Preheat the pan. Score the hot dogs any way you want. 4 score one side, 3 on the other. Put them into the preheated pan. Turn and cook them to your liking. When the ends open up you know they are fully cooked. They won't need to be transferred anywhere but to a toasted bun with condiments 

Munky.


----------



## Robo410 (Dec 16, 2010)

I often use a grill pan for hot dogs and brats. I do "steam" them in very shallow water first, a few minutes for the dogs and longer for the brats (in beer) if starting with frozen or barely thawed pups. but if they are at or near room temp, that's not necessary, (except for the brats in beer).


----------



## Zhizara (Dec 16, 2010)

Right on for the brats in beer, Robo.  I cook my onions in the beer first, then add the brats.  Such flavor and the leftover beer juice makes a delicious liquid for a sauce (for anything but the brats).


----------



## chefmac (Dec 19, 2010)

BBQ the sausages in teriyaki, leave it in colander to dry and then dip into teriyaki sauce then BBQ again~


----------



## rush (Dec 19, 2010)

Chef Munky said:


> Grill pan would work beautifully for your Dawgs. That one stop would work just fine.
> 
> Preheat the pan. Score the hot dogs any way you want. 4 score one side, 3 on the other. Put them into the preheated pan. Turn and cook them to your liking. When the ends open up you know they are fully cooked. They won't need to be transferred anywhere but to a toasted bun with condiments
> 
> Munky.


 
Thanks for the reply.

I was wondering what you meant by "scoring" the hotdogs. Do you mean to make an incision with the knife? I've seen some people do that, and I wondered why...

I tried googling, and it turned up "box scores" LOL

Could you please elaborate on the "scoring" part?
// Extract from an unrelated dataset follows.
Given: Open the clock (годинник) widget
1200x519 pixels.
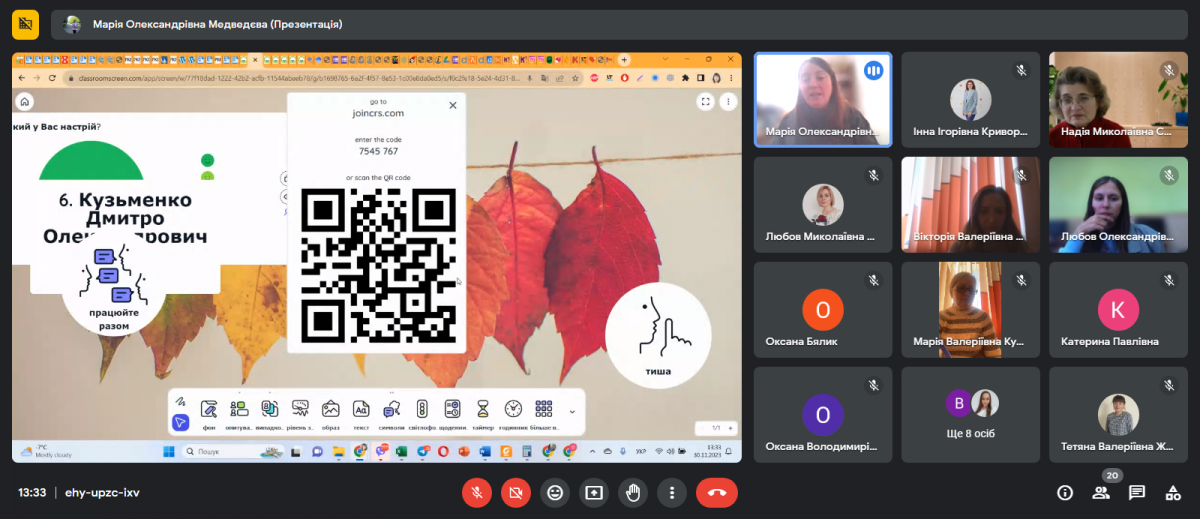Looking at the screenshot, I should click(x=513, y=412).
And how deep does the incision have to be?

PS: What if I don't "score" it? How long do the dogs usually take to cook? 5 minutes both sides?


----------



## rush (Dec 19, 2010)

Robo410 said:


> I often use a grill pan for hot dogs and brats. I do "steam" them in very shallow water first, a few minutes for the dogs and longer for the brats (in beer) if starting with frozen or barely thawed pups. but if they are at or near room temp, that's not necessary, (except for the brats in beer).


 
Thanks robo. 

PS: If you know anything about "scoring" a hot dog, pray tell.


----------



## chefmac (Dec 19, 2010)

*cut a few line on on the sausages...


----------



## MostlyWater (Dec 19, 2010)

i would think the hot dogs would cook fine; chickien breast does & it's a lot thicker.


----------



## Andy M. (Dec 19, 2010)

Hot dogs are fully cooked out of the package.  Cooking them in a grill pan or elsewhere serves to heat them through and color the exterior.  That really doesn't take too long.
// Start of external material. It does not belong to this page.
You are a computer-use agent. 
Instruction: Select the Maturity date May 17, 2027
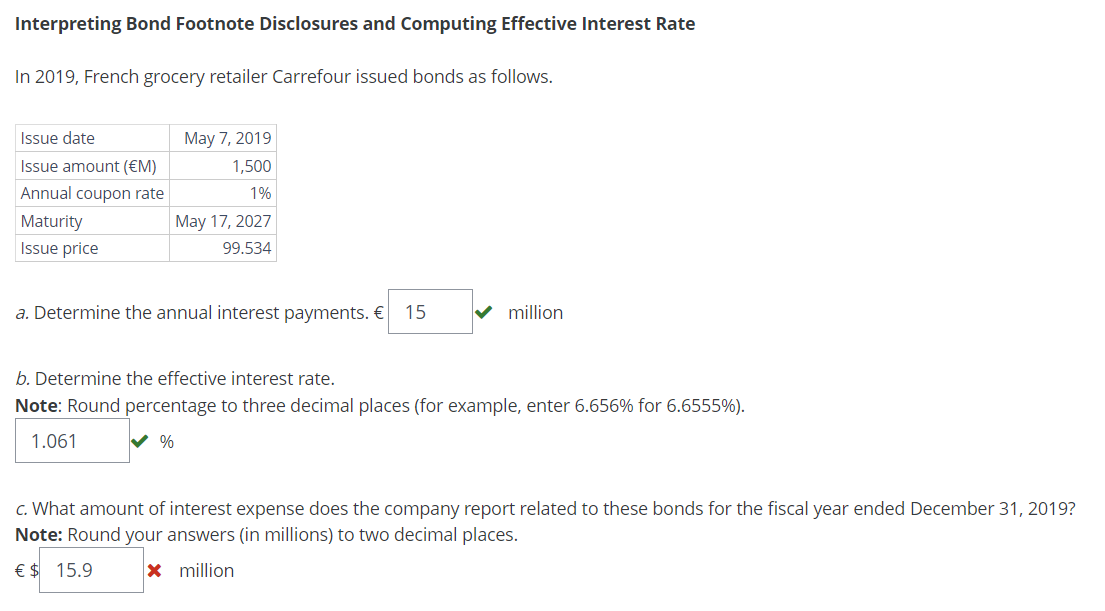[222, 221]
I know, I know, you're going to cook them fully before you eat them, "just to be on the safe side".   It still doesn't take a long time.


----------



## pacanis (Dec 19, 2010)

I agree with Andy. I often eat them raw... IMO they are close enough to bologna/ring bologna in their makeup, and people don't think twice about eating lunchmeat raw.
I've never used a grillpan though. I just set them right on the grate and cook them until I like the color. And I like the natural split look, though I grew up eating them scored for the most part, at least fryed hot dogs I did.


----------



## MostlyWater (Dec 19, 2010)

I've gotten really sick from undercooked hotdogs, Andy.


----------



## Andy M. (Dec 19, 2010)

MostlyWater said:


> I've gotten really sick from undercooked hotdogs, Andy.



I'm sorry to hear that.  I hope it never happens again!


----------



## CookLikeJulia (Dec 19, 2010)

Scoring the hotdog makes it safer to eat. As what Andy said, it is half-cooked already but not cooked fully. Just needed to cook a little more to be fully cooked, that is why some people cut it with lines to cook it faster.


----------



## PattY1 (Dec 19, 2010)

Andy M. said:


> *Hot dogs are fully cooked out of the package.*  Cooking them in a grill pan or elsewhere serves to heat them through and color the exterior.  That really doesn't take too long.
> 
> I know, I know, you're going to cook them fully before you eat them, "just to be on the safe side".   It still doesn't take a long time.


----------



## GB (Dec 19, 2010)

Andy M. said:


> Hot dogs are fully cooked out of the package.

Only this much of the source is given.